→ EXERCISE GOAL: Set down the lines that begin at the top of the records and end with the line containing "This screenshot has height=320, width=606.", and drop every picture.

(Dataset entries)

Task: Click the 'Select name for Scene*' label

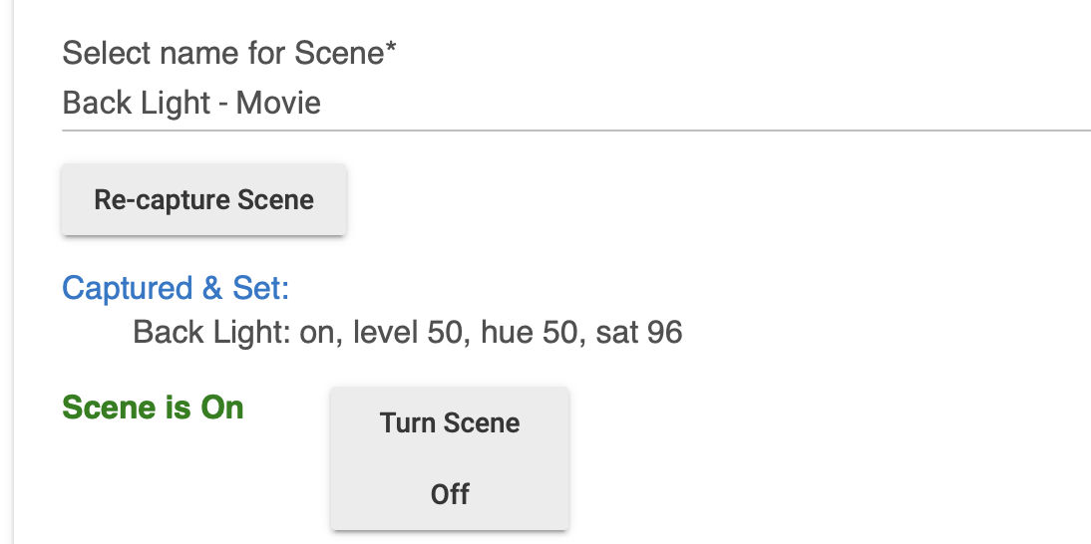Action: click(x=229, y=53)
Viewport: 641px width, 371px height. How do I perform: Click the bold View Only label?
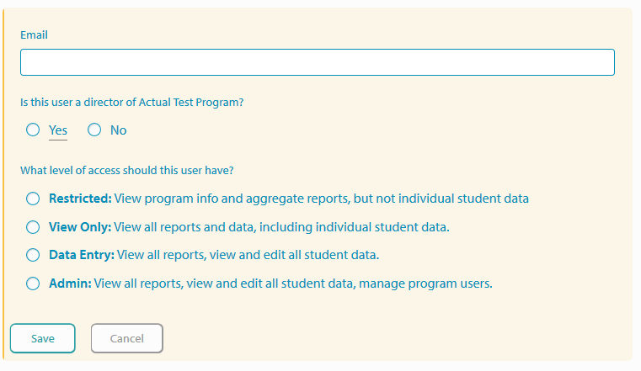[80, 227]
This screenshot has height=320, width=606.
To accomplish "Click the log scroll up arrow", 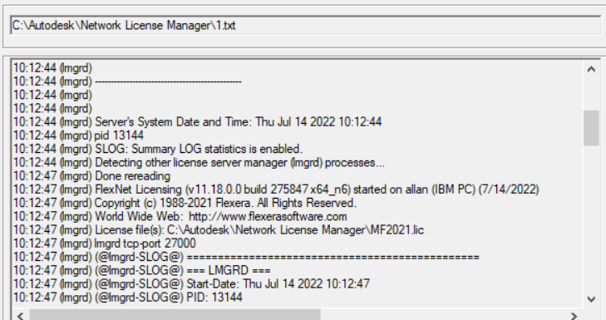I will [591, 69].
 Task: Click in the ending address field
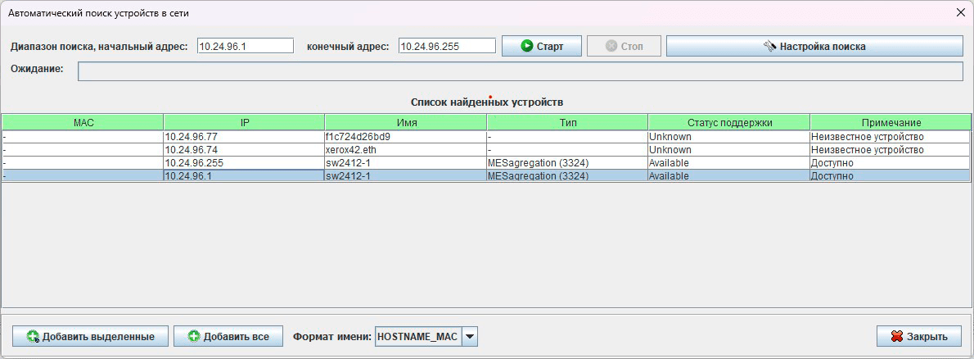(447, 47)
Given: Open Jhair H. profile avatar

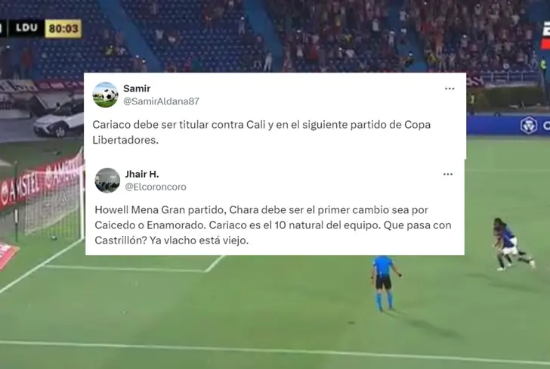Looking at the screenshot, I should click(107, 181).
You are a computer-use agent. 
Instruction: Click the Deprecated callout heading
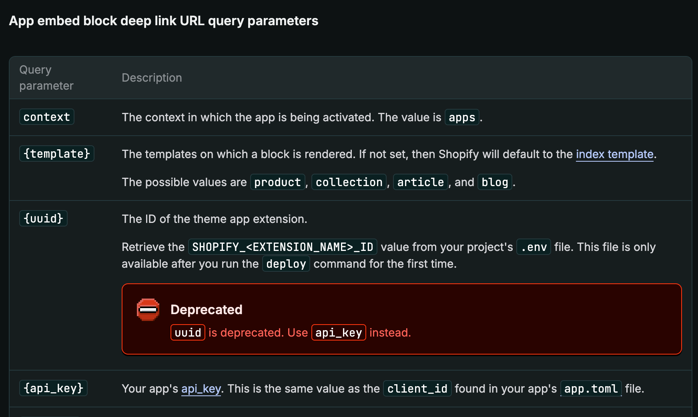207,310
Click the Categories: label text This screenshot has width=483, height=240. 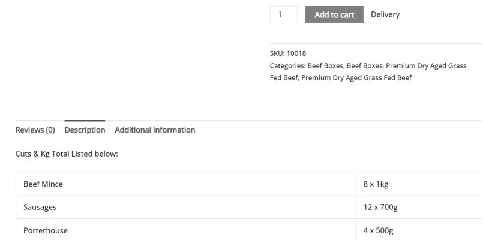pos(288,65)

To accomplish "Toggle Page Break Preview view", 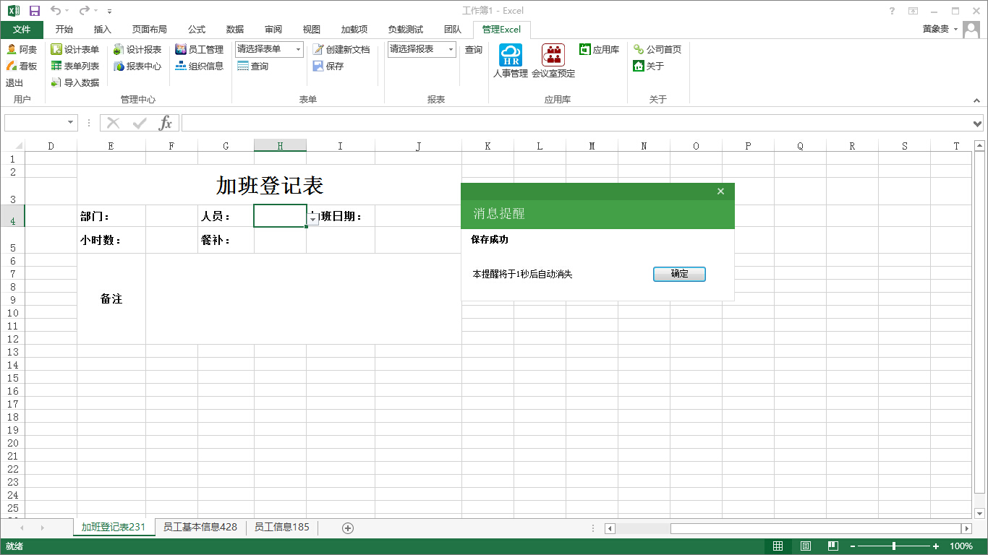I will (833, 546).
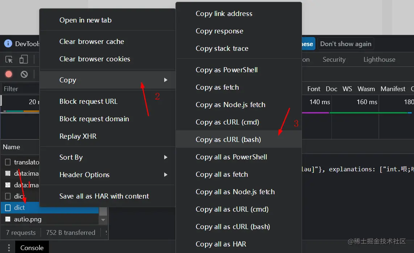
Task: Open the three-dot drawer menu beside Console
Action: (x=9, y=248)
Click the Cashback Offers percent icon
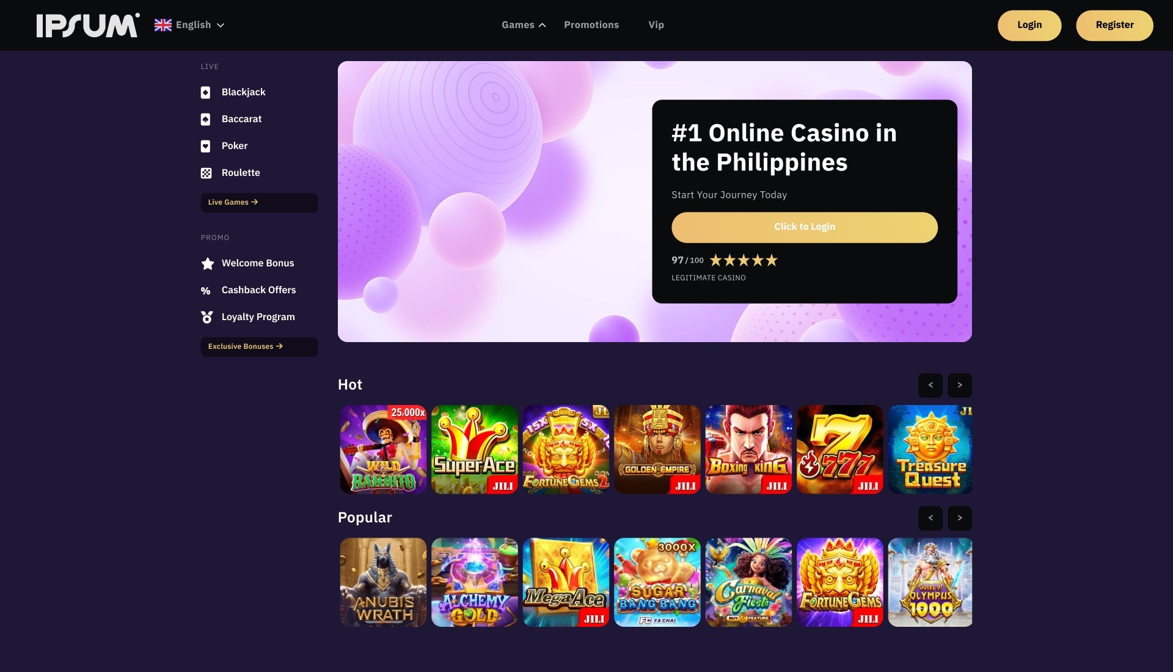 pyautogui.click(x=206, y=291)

→ WRITTEN RESPONSE:
Task: Click the 'Select name for Scene*' label

Action: click(x=229, y=53)
Viewport: 641px width, 371px height. How do I perform: Click the bold View Only label?
[80, 227]
This screenshot has height=320, width=606.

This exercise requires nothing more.